In the first leg of the third qualifying round of the Champions League HJK put Celtic to the test in Glasgow. Celtic opened they match actively and were in total control for the first 25 minutes but gradually HJK eased into the game, and it was no huge shock when the visitors took the lead in the 47th minute by a Rasmus Shuller goal from close range.

However, this was pretty much it for the visitors as two goals conceded in quick succession turned the tide again with the hosts flooding HJK’s defensive third with constant pressure. In the end, HJK were relatively lucky to come out with just a one goal defeat from Scotland. Nevertheless, by the evidence from last Wednesday, Celtic know they are in for a much tougher contest in Helsinki.

Celtic remain favourites for the second leg, but HJK definitely can take heart from their away performance and play with confidence. The hosts know full well that with a good performance (perfection is not needed against what is an unspectacular Celtic side) they can go through to the fourth round.

This, however, is providing that they do some fundamental things better. Here are three things HJK must concentrate on at home:

1. Attack the biggest concern

While HJK were capable of keeping the ball in midfield at Celtic, their carelessness in possession in the attacking third kept them from inflicting more damage on a shaky home defence. Juho Mäkelä, Demba Savage and Sebastian Mannström conceded the ball too often in the attacking or transition phase. Mäkelä was the main culprit here as he gave away a simple ball in midst of a HJK attack which let Celtic counter and score the equalizer just when HJK had momentum. All in all, the trio’s movement caused problems for the Celtic defence but the use of the ball in the attacking third must be much more effective if HJK are to win the second leg. Maybe the artificial turf will be HJK’s saviour.

2. Midfield the best area in Glasgow, but a more attacking approach is needed

Now that Celtic know what to expect from HJK, the spark of surprise should come from a more active central midfield. Mika Väyrynen, Schuller and Joel Perovuo (who are all expected to start on Wednesday) played well with composure together, but at home they need to be more adventurous going forward. This, however, doesn’t mean playing a more direct passing game but to push forward more to break up the Celtic defence. The one time Schuller did this with intent last week, he got into the score sheet.

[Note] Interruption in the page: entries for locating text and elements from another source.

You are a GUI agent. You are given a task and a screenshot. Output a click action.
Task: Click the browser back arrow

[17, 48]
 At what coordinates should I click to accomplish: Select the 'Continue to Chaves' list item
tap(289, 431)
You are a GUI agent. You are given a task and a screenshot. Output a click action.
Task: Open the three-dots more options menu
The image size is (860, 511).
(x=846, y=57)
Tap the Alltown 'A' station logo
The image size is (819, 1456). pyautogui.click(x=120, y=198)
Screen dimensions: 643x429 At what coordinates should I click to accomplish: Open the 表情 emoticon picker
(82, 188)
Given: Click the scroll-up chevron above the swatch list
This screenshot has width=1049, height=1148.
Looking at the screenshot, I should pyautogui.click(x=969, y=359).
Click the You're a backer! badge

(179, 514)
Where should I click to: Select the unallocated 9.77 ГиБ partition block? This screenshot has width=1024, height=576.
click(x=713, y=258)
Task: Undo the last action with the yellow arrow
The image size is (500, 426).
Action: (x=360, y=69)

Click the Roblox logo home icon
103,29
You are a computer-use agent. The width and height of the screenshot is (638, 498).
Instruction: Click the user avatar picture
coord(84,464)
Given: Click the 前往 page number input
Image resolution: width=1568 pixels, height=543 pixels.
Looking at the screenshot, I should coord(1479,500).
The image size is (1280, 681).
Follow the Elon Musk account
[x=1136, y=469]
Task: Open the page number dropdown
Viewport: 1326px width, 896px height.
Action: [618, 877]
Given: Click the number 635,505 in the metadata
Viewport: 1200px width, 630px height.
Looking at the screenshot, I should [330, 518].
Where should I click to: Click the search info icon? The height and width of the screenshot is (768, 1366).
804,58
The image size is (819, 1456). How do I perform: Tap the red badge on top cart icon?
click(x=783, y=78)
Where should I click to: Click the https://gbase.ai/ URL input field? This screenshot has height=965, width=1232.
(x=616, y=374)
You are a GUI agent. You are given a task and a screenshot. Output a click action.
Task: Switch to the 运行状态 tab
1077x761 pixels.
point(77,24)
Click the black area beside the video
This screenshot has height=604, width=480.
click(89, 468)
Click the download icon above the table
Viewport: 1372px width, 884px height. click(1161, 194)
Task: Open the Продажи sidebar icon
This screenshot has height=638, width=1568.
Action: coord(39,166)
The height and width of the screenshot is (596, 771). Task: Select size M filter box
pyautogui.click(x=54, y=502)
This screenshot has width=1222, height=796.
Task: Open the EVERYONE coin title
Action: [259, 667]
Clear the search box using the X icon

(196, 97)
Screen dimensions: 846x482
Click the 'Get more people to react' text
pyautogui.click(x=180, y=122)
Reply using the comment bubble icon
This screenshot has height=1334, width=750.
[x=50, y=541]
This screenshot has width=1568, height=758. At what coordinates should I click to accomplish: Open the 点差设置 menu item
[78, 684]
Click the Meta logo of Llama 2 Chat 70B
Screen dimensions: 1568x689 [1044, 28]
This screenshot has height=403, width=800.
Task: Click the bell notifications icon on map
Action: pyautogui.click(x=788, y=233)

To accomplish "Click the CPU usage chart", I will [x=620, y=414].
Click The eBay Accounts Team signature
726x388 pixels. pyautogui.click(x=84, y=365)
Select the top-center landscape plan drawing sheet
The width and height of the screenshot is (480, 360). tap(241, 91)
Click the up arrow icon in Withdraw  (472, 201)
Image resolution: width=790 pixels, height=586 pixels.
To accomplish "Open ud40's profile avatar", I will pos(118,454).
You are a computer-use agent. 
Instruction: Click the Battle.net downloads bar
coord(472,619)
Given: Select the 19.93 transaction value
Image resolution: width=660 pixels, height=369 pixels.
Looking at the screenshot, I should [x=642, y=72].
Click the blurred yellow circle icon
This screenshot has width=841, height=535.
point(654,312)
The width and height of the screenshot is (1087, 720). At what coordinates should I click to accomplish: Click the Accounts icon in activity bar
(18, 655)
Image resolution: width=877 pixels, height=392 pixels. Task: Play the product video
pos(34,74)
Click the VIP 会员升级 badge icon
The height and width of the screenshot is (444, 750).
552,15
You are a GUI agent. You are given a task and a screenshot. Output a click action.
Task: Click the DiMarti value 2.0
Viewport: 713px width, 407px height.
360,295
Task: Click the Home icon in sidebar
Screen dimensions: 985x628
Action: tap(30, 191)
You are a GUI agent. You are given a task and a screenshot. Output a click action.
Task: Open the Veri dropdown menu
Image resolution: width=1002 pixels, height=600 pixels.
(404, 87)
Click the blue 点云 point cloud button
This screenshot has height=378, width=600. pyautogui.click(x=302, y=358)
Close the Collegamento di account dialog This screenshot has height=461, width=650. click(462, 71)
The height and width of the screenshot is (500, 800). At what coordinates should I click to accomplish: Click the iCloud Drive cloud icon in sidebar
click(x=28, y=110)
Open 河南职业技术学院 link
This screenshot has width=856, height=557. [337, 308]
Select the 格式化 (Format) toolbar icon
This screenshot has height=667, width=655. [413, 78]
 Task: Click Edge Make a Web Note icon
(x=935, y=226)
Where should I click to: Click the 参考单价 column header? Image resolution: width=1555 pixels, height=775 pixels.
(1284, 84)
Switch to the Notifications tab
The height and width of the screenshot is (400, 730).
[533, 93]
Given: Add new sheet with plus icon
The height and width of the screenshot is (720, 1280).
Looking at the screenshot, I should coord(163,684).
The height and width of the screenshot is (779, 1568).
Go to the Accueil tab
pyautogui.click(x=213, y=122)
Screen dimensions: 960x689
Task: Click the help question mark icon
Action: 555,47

3. Full-backs must push forward

Only seldom did HJK push the attacking-minded full-backs Sebastian Sorsa and Mikko Sumusalo forward in the away game. This was expected and made much sense in defensive terms in a match HJK were not expected to dominate, especially since Celtic used the wide areas as their primary attacking channel. In attacking terms though, sitting the full-backs deep left the HJK wingers stranded against a numerical advantage. At home, HJK must be more adventurous, but of course smart, in the wide areas. Sorsa in particular can be tremendously effective when given freedom to bombard down the flank, providing a perfect foil for his wing partner Mansström who cuts inside often.

Sorsa and Sumusalo can provide an alternative attacking outlet that was only seldom present in Glasgow. And it also must be kept in mind that in periods of expected HJK pressure at home, pushing the full-backs forward has a defensive gain as well. If HJK can keep the ball in Celtic’s defensive third, the advancing full-backs will pin the opposing wingers deeper in their own half.